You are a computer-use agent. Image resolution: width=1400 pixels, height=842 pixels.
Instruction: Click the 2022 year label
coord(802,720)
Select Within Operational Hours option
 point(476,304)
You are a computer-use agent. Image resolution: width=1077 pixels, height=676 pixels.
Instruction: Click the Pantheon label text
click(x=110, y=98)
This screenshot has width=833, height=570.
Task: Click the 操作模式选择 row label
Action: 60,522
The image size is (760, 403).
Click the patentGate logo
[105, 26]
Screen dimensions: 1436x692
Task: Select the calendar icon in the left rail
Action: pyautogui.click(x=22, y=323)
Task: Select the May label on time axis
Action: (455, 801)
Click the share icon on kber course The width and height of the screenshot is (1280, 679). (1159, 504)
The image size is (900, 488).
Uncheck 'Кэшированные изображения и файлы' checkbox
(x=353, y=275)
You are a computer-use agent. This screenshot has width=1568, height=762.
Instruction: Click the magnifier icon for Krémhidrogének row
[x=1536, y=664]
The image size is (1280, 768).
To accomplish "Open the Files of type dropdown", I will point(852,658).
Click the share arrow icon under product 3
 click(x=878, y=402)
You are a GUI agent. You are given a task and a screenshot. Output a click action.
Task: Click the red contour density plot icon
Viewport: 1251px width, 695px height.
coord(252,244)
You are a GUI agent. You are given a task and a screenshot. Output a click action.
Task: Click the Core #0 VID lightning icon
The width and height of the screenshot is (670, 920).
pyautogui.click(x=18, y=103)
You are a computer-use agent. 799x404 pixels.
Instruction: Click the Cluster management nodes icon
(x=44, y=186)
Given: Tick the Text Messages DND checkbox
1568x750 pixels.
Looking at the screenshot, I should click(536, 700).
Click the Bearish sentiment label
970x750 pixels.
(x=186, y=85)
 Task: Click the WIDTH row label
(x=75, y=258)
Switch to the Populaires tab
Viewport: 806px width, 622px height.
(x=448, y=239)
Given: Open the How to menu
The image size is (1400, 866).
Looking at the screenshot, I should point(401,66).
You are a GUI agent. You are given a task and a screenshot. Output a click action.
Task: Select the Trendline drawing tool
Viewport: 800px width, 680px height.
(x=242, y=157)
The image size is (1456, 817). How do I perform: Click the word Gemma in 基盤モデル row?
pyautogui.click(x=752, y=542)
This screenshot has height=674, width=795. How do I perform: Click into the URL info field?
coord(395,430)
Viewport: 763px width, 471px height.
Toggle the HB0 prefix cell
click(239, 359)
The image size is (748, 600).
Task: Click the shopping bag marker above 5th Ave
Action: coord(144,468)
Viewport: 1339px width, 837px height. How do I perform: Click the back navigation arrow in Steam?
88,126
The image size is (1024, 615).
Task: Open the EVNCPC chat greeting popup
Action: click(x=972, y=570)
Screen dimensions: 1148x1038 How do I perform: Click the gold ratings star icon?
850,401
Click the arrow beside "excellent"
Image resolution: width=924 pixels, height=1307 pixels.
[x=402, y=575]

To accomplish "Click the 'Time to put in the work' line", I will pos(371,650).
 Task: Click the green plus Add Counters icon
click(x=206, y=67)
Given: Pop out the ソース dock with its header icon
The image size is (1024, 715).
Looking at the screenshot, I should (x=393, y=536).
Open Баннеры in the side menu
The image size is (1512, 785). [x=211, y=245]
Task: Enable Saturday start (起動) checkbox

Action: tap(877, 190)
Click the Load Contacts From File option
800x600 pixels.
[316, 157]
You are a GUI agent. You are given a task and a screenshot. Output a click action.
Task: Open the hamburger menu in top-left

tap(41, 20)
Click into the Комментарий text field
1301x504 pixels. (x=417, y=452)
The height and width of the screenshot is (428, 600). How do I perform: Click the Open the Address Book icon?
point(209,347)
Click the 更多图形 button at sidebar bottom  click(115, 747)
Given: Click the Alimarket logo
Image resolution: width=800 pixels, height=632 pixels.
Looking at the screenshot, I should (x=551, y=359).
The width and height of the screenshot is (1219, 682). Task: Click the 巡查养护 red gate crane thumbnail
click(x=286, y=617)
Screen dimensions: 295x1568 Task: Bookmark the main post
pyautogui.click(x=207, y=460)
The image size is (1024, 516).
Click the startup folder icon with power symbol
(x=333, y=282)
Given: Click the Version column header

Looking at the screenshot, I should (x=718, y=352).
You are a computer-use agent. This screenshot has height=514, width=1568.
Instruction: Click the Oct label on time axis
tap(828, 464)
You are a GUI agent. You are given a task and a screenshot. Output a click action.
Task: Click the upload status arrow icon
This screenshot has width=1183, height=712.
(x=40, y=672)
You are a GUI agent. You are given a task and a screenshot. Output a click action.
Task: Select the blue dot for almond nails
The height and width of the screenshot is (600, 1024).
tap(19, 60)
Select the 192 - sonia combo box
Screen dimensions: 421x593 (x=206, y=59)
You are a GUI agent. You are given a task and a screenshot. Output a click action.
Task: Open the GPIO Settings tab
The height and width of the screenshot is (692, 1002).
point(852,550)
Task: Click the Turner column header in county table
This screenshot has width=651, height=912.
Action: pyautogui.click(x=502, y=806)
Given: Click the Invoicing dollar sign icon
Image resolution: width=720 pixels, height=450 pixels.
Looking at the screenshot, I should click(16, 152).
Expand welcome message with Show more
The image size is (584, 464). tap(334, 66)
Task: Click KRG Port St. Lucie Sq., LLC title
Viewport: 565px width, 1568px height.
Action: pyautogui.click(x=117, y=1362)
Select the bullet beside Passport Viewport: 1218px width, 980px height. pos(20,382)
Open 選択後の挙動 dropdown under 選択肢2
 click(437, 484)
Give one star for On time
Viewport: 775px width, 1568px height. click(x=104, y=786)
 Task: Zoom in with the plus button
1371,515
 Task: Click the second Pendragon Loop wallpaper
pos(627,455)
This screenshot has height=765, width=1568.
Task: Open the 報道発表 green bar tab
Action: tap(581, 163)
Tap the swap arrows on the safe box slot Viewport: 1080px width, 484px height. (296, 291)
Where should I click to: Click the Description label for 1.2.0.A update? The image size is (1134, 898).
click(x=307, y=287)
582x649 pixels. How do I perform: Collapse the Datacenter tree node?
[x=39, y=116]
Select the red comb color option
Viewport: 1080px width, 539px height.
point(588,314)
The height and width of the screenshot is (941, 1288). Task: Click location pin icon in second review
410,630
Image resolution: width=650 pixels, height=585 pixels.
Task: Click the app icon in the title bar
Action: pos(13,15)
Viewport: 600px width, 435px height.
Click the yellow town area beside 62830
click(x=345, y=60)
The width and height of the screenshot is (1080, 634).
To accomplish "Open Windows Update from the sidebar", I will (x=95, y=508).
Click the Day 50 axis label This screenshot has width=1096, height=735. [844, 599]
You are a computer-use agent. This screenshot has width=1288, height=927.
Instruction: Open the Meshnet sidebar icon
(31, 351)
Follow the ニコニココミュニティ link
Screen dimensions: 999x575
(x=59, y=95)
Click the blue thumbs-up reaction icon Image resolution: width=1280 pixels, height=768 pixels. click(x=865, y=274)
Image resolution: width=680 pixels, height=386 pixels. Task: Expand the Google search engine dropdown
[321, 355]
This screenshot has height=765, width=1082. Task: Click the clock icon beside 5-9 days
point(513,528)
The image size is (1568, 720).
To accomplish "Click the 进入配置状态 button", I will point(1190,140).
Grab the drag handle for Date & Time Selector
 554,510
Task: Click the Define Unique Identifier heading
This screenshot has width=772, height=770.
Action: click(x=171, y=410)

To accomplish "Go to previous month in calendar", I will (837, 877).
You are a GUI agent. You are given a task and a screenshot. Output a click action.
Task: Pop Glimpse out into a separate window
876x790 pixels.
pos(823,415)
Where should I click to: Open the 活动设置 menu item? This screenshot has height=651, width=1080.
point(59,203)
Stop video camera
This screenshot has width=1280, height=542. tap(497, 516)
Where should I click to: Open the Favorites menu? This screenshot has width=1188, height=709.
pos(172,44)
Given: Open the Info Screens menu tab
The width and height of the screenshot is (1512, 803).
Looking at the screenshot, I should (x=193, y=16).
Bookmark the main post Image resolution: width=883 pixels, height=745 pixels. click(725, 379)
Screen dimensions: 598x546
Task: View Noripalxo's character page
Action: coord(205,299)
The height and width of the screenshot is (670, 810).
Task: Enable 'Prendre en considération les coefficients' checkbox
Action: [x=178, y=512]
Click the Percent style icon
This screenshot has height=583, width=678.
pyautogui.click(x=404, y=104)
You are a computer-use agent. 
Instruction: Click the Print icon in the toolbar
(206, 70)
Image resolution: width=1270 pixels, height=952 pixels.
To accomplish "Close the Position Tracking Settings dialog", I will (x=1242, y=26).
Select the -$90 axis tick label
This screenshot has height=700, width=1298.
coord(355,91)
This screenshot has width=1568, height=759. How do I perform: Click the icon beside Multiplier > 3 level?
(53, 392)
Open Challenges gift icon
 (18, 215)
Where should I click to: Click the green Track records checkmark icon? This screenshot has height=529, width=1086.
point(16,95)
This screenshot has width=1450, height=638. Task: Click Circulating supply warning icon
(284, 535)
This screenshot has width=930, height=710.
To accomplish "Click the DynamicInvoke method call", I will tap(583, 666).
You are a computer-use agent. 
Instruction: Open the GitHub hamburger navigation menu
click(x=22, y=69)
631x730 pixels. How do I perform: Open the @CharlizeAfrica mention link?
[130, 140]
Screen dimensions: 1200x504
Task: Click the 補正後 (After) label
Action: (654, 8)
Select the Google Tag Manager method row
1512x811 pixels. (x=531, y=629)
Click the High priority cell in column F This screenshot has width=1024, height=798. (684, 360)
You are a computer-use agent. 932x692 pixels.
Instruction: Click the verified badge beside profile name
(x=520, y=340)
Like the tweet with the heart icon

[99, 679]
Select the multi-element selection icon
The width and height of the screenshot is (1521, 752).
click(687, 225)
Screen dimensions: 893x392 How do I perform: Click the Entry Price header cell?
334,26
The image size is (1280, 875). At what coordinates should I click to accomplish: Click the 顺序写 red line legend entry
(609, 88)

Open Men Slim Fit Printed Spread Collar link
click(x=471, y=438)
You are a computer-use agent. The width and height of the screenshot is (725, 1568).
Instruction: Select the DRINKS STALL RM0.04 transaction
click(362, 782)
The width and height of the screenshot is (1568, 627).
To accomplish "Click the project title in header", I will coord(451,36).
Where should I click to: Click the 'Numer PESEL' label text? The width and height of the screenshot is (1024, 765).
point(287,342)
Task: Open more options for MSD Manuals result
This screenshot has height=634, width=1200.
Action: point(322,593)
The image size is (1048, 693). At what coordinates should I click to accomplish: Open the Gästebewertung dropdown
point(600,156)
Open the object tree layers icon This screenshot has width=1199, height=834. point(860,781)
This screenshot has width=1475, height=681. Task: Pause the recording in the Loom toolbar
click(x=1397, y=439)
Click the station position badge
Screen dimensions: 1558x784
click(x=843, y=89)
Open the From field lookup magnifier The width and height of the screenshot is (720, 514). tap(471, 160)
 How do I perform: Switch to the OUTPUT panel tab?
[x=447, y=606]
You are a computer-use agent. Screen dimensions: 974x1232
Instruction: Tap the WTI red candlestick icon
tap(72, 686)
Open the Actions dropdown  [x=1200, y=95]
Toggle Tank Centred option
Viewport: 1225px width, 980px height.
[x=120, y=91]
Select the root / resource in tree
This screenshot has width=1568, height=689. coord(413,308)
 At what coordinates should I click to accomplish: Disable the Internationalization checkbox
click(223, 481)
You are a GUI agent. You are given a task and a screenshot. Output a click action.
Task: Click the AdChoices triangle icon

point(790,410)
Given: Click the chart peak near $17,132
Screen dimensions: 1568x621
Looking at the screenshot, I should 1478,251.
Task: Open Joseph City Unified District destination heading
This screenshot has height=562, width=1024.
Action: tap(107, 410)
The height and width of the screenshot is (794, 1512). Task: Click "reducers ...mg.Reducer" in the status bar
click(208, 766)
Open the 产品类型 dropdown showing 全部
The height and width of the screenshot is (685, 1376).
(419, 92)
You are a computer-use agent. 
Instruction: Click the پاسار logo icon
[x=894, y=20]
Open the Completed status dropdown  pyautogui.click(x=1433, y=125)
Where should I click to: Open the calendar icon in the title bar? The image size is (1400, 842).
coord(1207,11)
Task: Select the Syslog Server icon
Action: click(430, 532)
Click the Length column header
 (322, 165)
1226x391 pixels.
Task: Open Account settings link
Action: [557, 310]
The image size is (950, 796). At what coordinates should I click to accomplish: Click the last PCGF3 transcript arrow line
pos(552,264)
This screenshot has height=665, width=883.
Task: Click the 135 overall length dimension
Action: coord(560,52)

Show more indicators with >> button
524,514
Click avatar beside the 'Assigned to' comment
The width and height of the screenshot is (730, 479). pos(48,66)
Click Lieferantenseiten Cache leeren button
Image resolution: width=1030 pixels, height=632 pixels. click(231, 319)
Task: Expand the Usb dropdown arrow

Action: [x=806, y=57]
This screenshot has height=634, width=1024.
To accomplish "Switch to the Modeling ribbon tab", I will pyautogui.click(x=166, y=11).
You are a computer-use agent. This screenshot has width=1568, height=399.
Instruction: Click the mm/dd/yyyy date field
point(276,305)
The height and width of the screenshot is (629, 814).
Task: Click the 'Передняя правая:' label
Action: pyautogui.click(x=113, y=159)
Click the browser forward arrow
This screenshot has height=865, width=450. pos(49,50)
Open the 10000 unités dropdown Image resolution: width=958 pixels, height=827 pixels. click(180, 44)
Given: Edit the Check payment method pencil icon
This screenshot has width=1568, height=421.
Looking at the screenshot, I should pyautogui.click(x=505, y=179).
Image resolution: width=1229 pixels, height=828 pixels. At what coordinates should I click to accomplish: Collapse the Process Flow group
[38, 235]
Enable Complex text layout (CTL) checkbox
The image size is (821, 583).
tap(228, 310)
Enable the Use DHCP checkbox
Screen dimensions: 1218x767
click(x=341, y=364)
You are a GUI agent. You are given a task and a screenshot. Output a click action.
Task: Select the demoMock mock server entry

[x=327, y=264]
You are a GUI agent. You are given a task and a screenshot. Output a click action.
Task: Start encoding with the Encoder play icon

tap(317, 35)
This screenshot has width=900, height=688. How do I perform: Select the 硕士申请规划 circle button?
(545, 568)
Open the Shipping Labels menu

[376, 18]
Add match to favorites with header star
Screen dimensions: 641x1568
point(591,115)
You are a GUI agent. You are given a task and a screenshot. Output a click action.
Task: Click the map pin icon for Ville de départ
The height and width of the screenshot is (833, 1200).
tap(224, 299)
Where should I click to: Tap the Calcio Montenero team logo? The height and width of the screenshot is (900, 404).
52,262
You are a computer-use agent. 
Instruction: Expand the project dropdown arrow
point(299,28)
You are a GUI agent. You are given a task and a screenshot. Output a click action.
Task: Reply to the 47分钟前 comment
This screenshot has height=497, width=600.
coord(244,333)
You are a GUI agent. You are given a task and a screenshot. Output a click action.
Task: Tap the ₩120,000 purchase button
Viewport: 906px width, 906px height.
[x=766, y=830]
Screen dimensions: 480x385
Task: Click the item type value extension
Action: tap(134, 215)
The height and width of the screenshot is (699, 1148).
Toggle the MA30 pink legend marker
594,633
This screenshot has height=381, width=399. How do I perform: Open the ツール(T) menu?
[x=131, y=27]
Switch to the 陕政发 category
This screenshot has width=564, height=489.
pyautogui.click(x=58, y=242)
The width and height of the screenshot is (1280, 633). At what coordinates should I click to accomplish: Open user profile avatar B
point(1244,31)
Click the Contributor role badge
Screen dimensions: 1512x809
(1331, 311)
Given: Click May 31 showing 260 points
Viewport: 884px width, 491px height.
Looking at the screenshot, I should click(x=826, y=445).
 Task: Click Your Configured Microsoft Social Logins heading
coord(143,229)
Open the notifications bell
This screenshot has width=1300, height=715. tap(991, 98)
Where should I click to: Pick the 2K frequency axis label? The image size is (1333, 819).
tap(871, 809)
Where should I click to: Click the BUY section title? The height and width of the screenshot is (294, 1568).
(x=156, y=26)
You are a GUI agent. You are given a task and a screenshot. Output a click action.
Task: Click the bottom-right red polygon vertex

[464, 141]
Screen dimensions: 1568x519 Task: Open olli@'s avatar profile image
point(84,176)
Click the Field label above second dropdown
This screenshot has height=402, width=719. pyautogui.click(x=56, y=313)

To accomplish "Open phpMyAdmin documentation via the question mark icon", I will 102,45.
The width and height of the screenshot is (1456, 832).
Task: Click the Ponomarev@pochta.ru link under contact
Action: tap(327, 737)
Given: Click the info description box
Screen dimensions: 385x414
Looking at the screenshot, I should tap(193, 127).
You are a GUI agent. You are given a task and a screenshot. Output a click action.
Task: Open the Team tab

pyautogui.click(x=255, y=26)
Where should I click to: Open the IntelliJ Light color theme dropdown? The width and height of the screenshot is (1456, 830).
┄┄┄┄┄┄┄┄┄┄┄┄┄┄┄┄┄┄┄┄
REQUIRED ACTION - Within the listing, how many lines hold "blue"? Write only that number.

SOLVED PROBLEM - 2